The shrimp are short-lived, with a lifespan ranging up to 18 months for males and 30 months for females. The males spawn once, while longer-lived females spawn twice. Some evidence indicates the species may be protandrous hermaphrodites, which means that surviving males are transformed into females after one year of life. This may account for the longer lifespan of females.

The two most important natural environmental factors affecting the health of the shrimp population are water temperature and salinity. The shrimp thrive in brackish water, with a preferred salinity of 14 parts per thousand (ppt) when young to 24 ppt when ready to spawn. In contrast, open ocean waters have a salinity of about 35 ppt. The species prefers a water temperature of about 18 °C, or 65 °F. Because these factors vary within the bay, based on the seasons each year, and the variations in the inflow of fresh water in heavy rainfall years as opposed to drought years, the shrimp migrate around the bay, seeking optimal conditions, and their population levels fluctuate dramatically. When heavy flows of fresh water enter the bay, mature females migrate to the saltier parts of the central bay, or out the Golden Gate to the Gulf of the Farallones. There, they mate with males which prefer a slightly saltier environment. The females then incubate from 2,000 to 8,000 eggs and when hatched, the young shrimp migrate back to the shallower and less salty estuaries around the bay. As the newly hatched shrimp develop and mature, they gradually migrate to "deeper, cooler and more saline water".

==Environmental stresses==

When exposed to sewage in a laboratory, the species shows behavior described as "avoidance of the toxicant". It is "sensitive to pollution in estuaries".

In the late 19th and early 20th centuries, San Francisco Bay became increasingly polluted. The Gold Rush, which proceeded commercial shrimp fishing, caused the first significant environmental damage to San Francisco Bay. Hydraulic mining techniques introduced tens of millions of cubic meters annually of rock and soil debris into the Sacramento and San Joaquin Rivers, the main sources of fresh water put into the bay. The accumulation of sediment on the bottom of the bay reduced total water volume and changed tidal patterns. Hydraulic mining was banned by an 1884 court decision. The size of the bay shrank as dikes were built to create farmland and salt ponds, and areas of the bay were filled to create real estate, such as San Francisco's Marina District, Treasure Island, and Foster City.

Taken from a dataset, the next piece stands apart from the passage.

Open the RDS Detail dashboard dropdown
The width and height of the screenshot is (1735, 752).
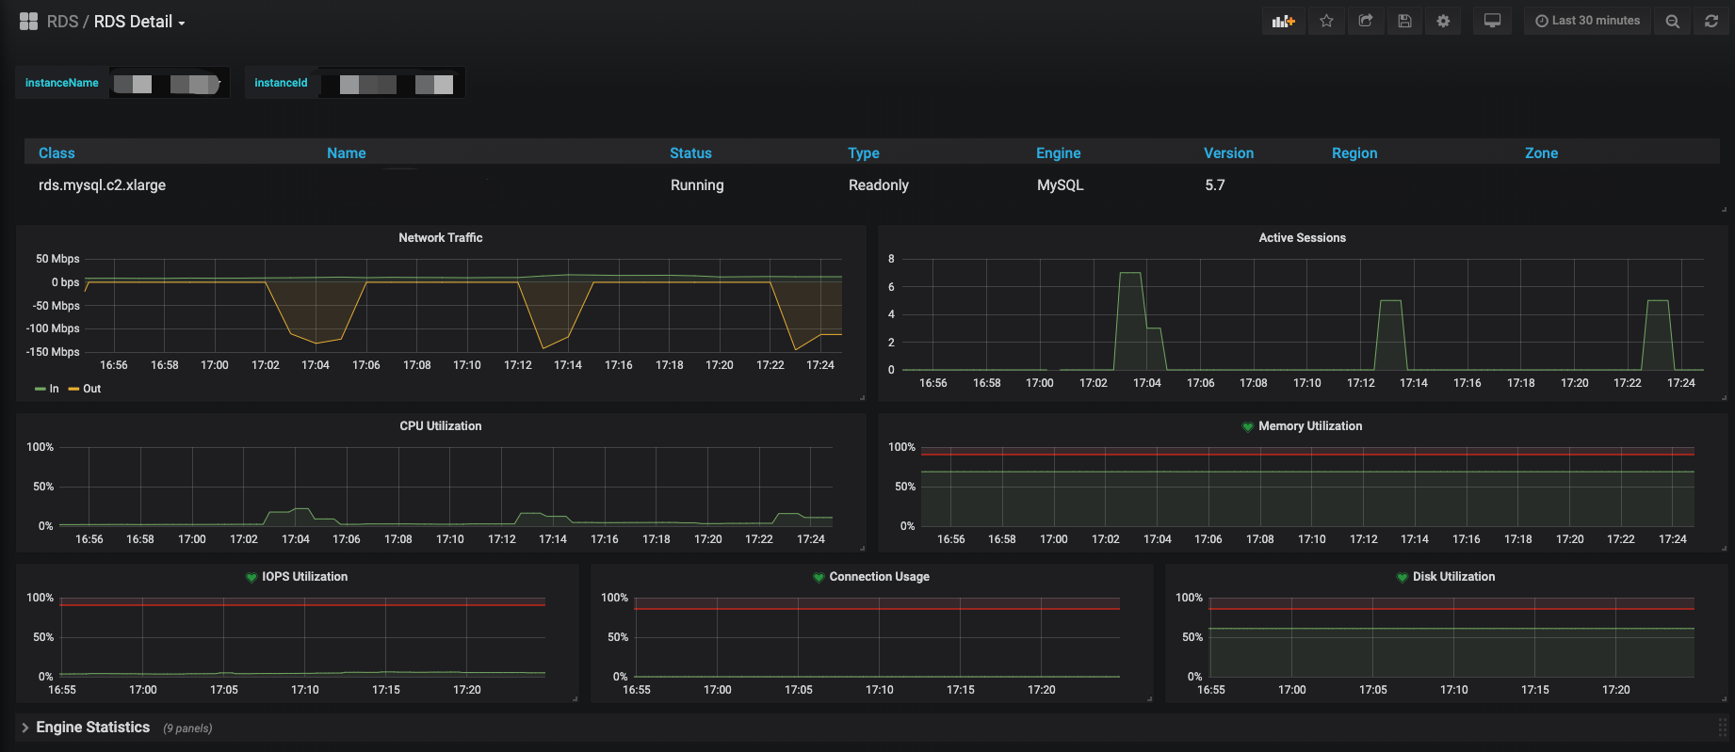(x=139, y=22)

The vast majority of the tidal marshes around the bay, where the shrimp thrive, were lost to development by the 1980s.

The Central Valley Project, which began in 1933, and the California State Water Project, which began in 1960, were efforts using dams, reservoirs, and canals, to divert water from the Sacramento and San Joaquin River systems for use in agricultural irrigation and urban development. By the 1980s, the annual inflow of fresh water into the bay was reduced to about 40% of historic levels.

Following prolonged droughts, the shrimp population declines, and following wet years, it rebounds. In 1996, after two wet years, the shrimp population was 20 times larger than it was in 1980, following the severe drought of the late 1970s.

==Commercial fishing==

This species was by far the most common species of shrimp in San Francisco Bay in the 19th century, and was also the most important species for its commercial shrimp fishery from the 1870s to the 1930s, accounting for about 90% of the shrimp catch.